Track the banner's performance. This may seem obvious, but this critical tool for analysis is often overlooked. Tracking your banner's performance enables you to analyze what is working well. Your rep or agency should keep an eagle eye on your advertising campaign, especially when it first launches. The work starts not when the campaign is sold, but when it launches. This is the crucial point when you can optimize your campaign by removing poorly perfoming banners, move impressions and tweak the media buy.


The beauty of the Internet is that real-time tracking of your campaign allows for real-time enhancements, thus saving you money and increasing your ROI. We want to know the results of a campaign as it is underway, not at the end when it's too late. We also recommend that you design more banners than you think you will need, so you can remove the losers without diluting your online campaign.

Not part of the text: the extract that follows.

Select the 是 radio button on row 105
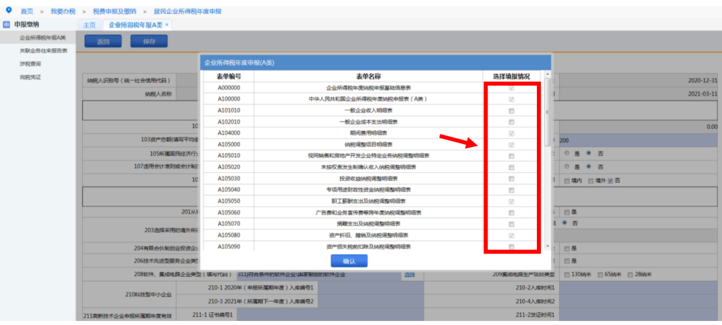Viewport: 722px width, 325px height. click(x=567, y=153)
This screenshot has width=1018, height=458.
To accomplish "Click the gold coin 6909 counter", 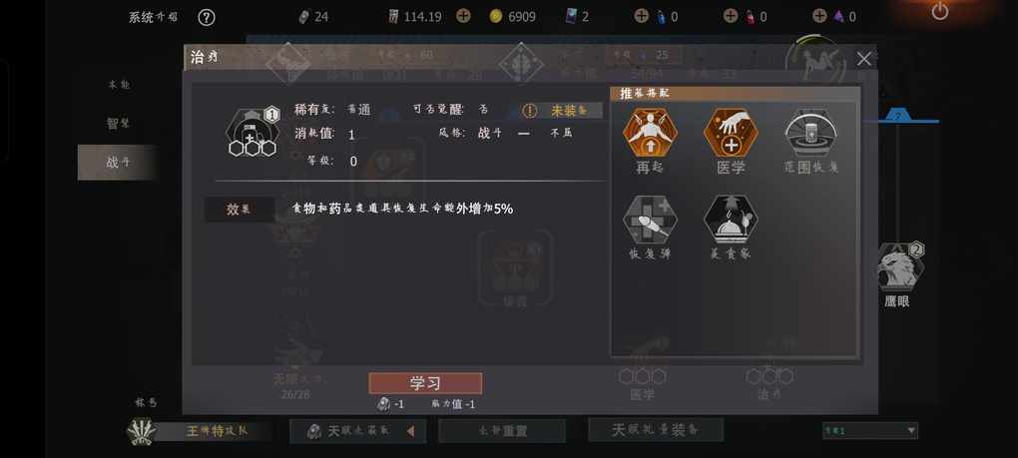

With thousands of new Web sites launching every week, you can't afford to leave ad banners out of your online marketing strategy. If your current banners aren't doing the trick, give some of these tips a try. And if you don't have the internal resources to accomplish an effective online media campaign, consider outsourcing to an agency with this expertise. Occasionally, clients have been reluctant to launch some of our creative, but with a little reassurance, they take the leap. Invariably, they come back and tell us that the particular banner outperformed the others by 2 percent to 3 percent.